Hi there. I’m just looking for some advise, given two graphs G and H, on how to find the largest subgraph of G which is isomorphic to some subgraph of H. I know nothing about the VF2 algorithm, which I found about by looking topology.subgraph_isomorphism documentation. I’m wondering if there is some easy way to take advantage of that function for my purpose… Or, perhaps, there is some other function that does what I want, which I have somehow missed? Appreciate any comments. Thanks!
Rodrigo
There’s no such function implemented in graph-tool, and I don’t think there’s a fast way of implementing it.
A brute force attempt would be to start with G and search for it in H, and if not found, go through all single vertex removals of G and try again, and then every two vertex removals, and so on. But this approach will not scale well for G and H that are not very small.

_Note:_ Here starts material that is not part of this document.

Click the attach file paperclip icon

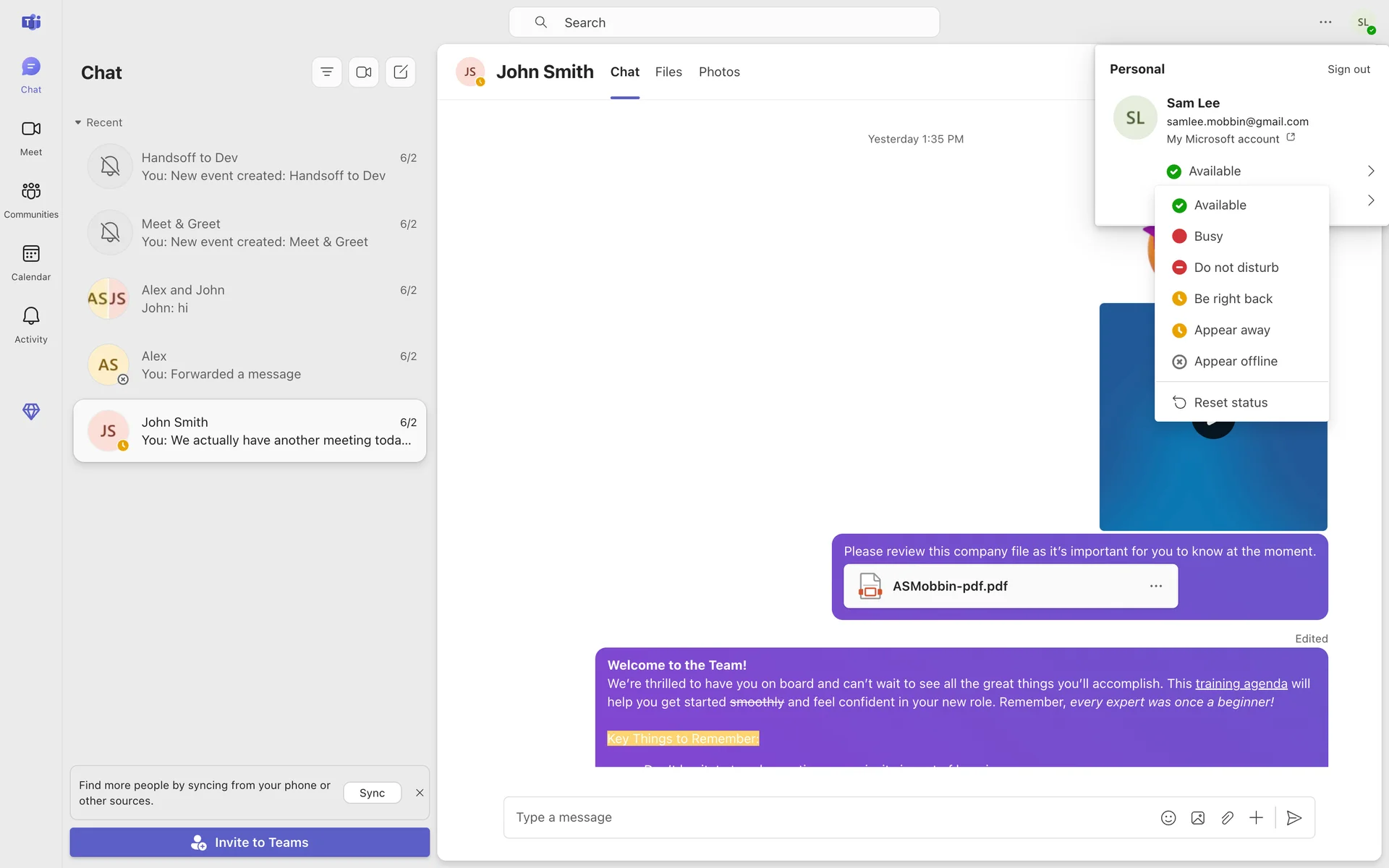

OK, thanks for your comments. Just in case it could be useful for someone
else, I found about the concept of “maximum common induced subgraph” which
is particularly useful in cheminformatics, so algorithms are implemented in
packages like, for instance, MolecularGraph.jl.
Just for reference, this is a NP-Hard problem with no easy approximation. As I mentioned, algorithms such as those implemented in MolecularGraph.jl are only feasible for very small networks (such as those representing molecules), but are not practical for larger networks.